Keizer is what it is because of people exactly like Jim Trett. He is a person who always asks “How can I help?” Like all good volunteers, Trett does what he does out of duty and passion, not recognition.
His quiet demeanor belies a fierce determination to do what is right and fair. All those that know Jim Trett personally is his friend; he’d have it no other way.
Trett’s choice as the First Citizen was the right pick for this or any other year. Just as he has inspired decades of Keizer youth, he inspires Keizer’s grown-ups to do their duty and do their best.
Saturday’s award banquet was an evening of inspired choices. Bob Shackleford, local realtor, was named as Merchant of the Year. He was chosen for his volunteer work in many areas but especially with a group he now leads: Men of Action in Keizer (MAK), the counterpart to the Keizer Network of Women (KNOW).

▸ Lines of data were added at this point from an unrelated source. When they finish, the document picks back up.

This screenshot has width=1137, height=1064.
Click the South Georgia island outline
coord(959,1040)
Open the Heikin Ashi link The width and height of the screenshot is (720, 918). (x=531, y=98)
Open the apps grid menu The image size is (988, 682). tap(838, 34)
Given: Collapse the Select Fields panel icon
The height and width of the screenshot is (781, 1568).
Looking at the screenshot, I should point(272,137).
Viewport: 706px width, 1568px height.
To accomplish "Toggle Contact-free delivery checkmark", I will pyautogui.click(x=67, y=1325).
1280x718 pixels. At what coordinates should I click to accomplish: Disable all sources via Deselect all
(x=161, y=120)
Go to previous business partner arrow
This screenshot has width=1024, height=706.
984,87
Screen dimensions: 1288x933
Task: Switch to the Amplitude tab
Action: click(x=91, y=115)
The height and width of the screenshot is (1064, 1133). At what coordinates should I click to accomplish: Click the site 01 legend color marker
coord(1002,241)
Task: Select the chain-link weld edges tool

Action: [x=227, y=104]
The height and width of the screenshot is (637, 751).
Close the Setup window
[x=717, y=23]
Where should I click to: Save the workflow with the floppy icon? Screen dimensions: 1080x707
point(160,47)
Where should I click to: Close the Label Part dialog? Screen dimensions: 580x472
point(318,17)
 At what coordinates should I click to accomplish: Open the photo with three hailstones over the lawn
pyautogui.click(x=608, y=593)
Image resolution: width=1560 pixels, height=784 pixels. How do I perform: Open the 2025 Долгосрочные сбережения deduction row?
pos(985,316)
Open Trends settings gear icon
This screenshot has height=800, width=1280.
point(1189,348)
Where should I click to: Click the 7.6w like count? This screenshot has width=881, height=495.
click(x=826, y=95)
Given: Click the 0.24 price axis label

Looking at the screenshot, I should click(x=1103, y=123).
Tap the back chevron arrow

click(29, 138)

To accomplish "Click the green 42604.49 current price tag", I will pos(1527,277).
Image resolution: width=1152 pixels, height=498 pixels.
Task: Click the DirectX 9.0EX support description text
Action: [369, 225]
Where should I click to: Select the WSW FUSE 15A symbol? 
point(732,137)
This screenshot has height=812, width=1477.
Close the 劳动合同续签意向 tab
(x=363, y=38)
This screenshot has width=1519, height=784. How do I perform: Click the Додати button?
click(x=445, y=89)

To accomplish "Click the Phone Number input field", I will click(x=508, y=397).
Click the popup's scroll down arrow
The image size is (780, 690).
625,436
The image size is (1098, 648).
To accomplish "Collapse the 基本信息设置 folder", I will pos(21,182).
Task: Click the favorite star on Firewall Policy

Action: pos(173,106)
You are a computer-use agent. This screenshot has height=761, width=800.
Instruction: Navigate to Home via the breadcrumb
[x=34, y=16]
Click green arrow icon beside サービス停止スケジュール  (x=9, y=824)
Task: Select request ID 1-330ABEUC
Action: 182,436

Shackleford is constantly on the watch for projects MAK can do to help the community, organizations or individuals. No project is too small. From clearing brush and weeds to creating better sightlines for drivers, to assisting a widow of a late veteran, Shackleford rouses the group of men to do what needs to be done—all without any benefit to himself. That’s the definition of winner.
Keizer’s Mr. Christmas, Dave Walery, received his second President’s Award (the only person to have won the same honor more than once). The award was selected and presented by Chamber president Scott White.
White cited Walery’s non-stop volunteer work that benefits Keizer and its residents from installing the Christmas lights on River Road to co-chairing the Keizer Iris Festival. His position on the Chamber board of directors allows him to bring his common sense business acumen to the table.
Another person who has had major influence on Keizer kids is Larry Smith, who was honored with the Service to Education Award. Smith was a long-time football and softball coach at the club and school level. His early works with youth football led, eventually, to McNary High School winning two state championships in four years.
Tough but passionate, Smith’s unwritten motto could easily be: never let winning get in the way of right and wrong. He taught his teams, at every level, the importance of playing the game fairly over any trophies or ribbons. A lesson that should still be very much in vogue.
Along with the Chamber of Commerce, the Keizer community congratulates all the deserving winners. They all bring to life our city’s motto of pride, spirit and volunteerism.